(Collection entries)

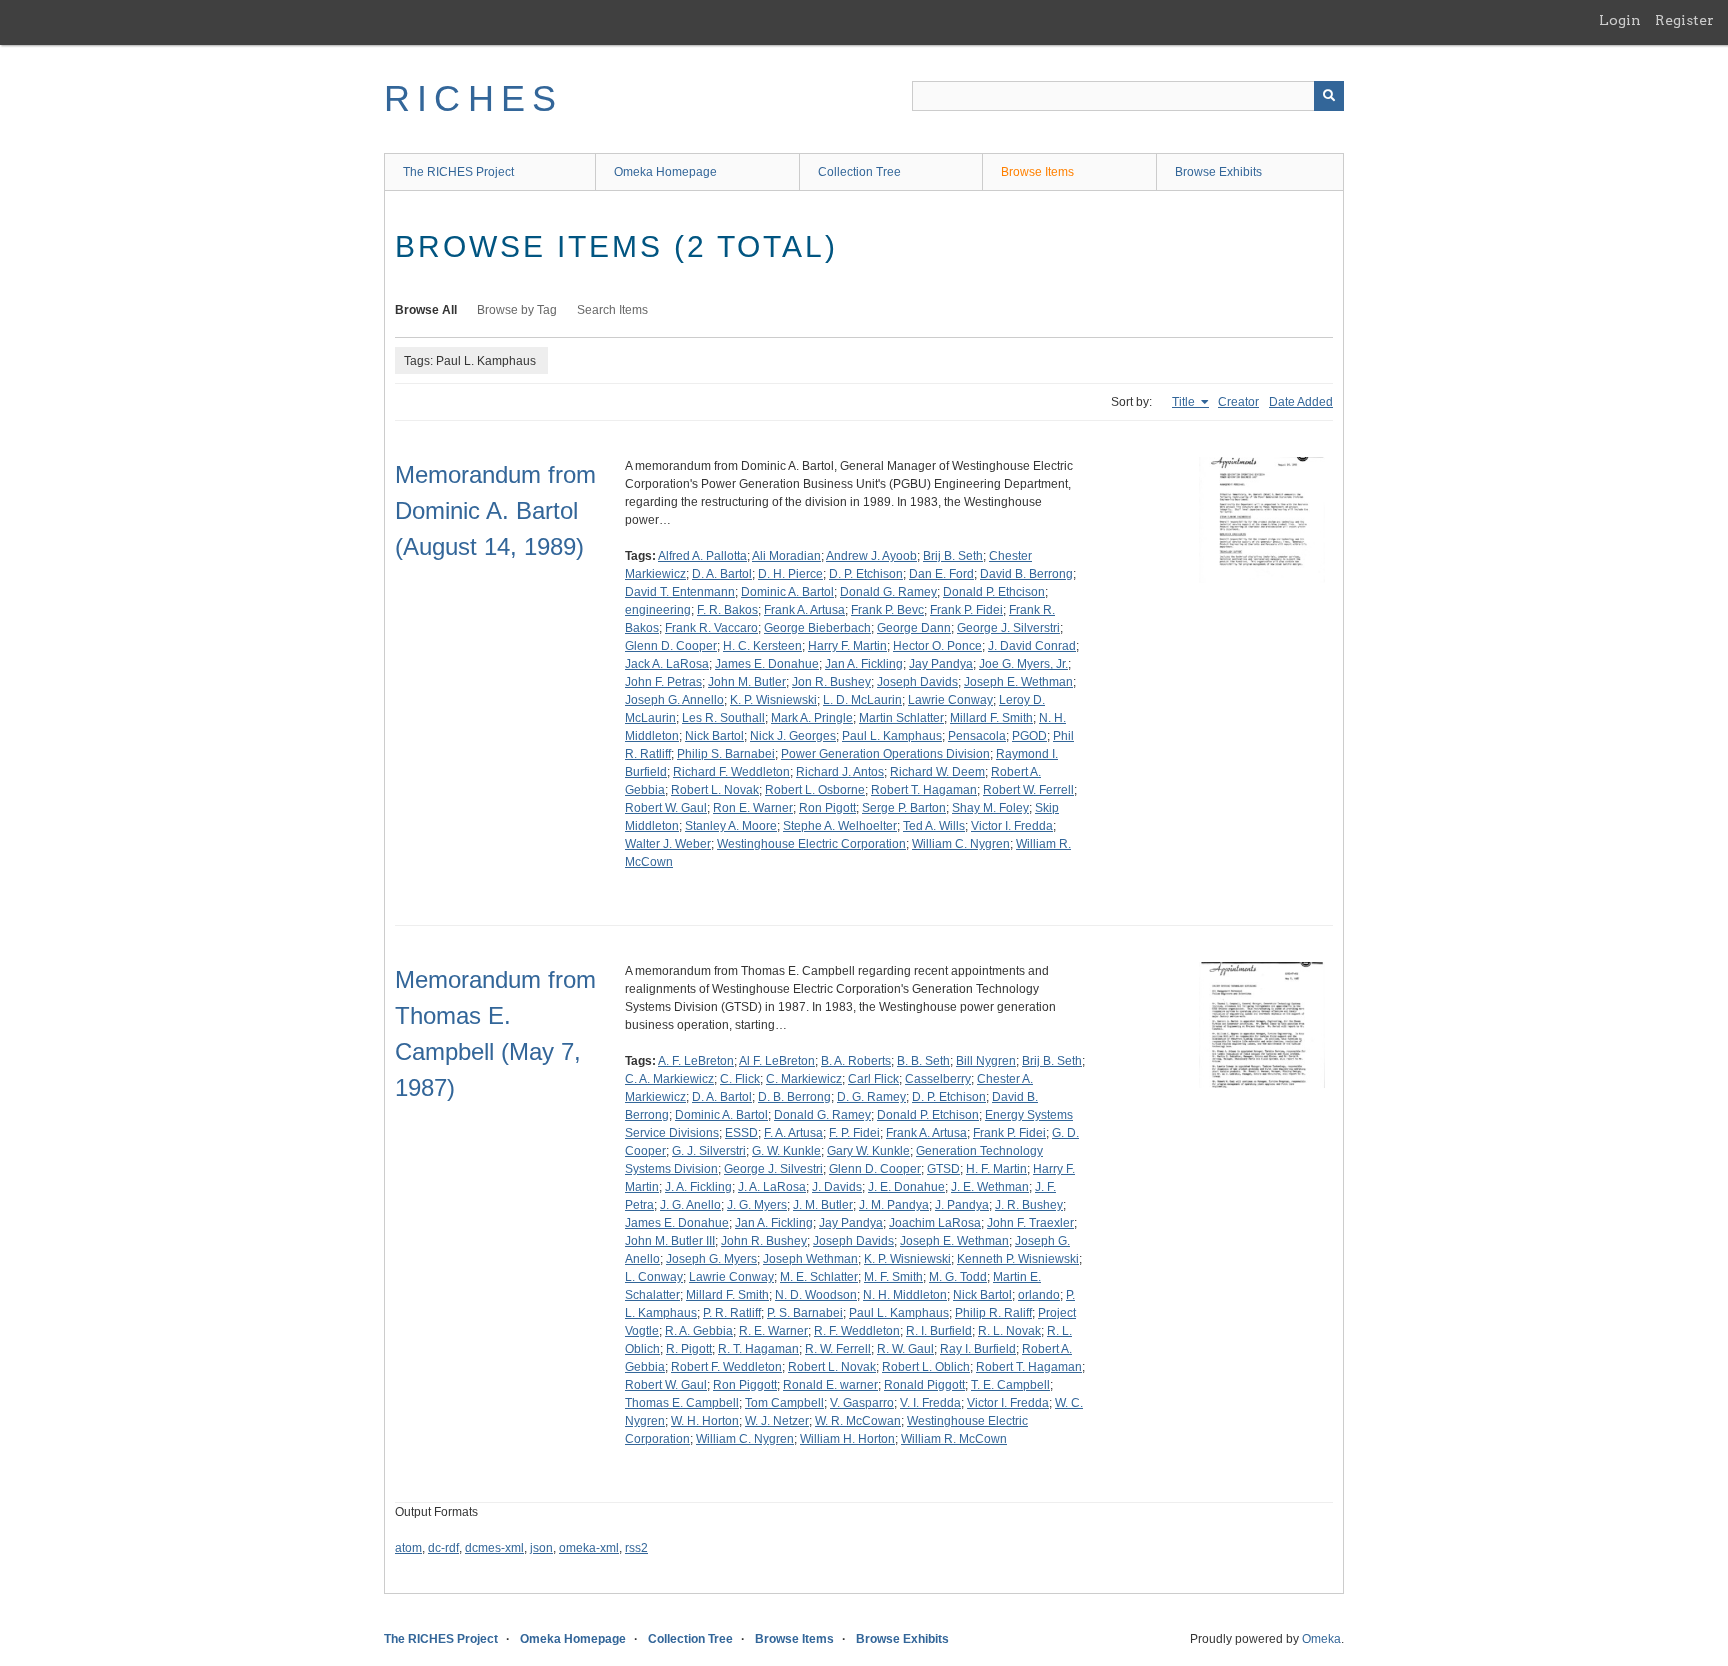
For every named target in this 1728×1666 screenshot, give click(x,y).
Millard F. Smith (991, 718)
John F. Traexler (1030, 1223)
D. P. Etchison (866, 574)
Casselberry (938, 1079)
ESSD (741, 1133)
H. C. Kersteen (762, 646)
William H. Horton (847, 1439)
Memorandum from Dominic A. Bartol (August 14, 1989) (495, 510)
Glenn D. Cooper (671, 646)
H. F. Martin (996, 1169)
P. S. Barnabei (805, 1313)
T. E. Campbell (1010, 1385)
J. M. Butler (823, 1205)
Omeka (1321, 1639)
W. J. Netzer (777, 1421)
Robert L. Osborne (815, 790)
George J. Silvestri (773, 1169)
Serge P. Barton (904, 808)
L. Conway (654, 1277)
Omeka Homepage (665, 172)
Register (1684, 20)
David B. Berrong (1026, 574)
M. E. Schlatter (819, 1277)
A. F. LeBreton (696, 1061)
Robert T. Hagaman (924, 790)
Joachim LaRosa (935, 1223)
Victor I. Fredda (1012, 826)
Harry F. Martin (847, 646)
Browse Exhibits (1218, 172)
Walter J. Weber (668, 844)
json (541, 1548)
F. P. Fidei (854, 1133)
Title (1185, 402)
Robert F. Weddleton (726, 1367)
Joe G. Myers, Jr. (1023, 664)
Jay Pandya (941, 664)
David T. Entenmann (680, 592)
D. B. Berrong (794, 1097)
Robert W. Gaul (666, 808)
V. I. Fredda (930, 1403)
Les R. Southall (723, 718)
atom (408, 1548)
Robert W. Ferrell (1028, 790)
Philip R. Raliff (993, 1313)
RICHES (473, 98)
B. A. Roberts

• **TO DO**: Only the lines from the one containing "Les R. Southall (723, 718)" to the end of the data should be printed, exactly as they stand.

• **SOLUTION FOR THIS EXERCISE**:
Les R. Southall (723, 718)
atom (408, 1548)
Robert W. Ferrell (1028, 790)
Philip R. Raliff (993, 1313)
RICHES (473, 98)
B. A. Roberts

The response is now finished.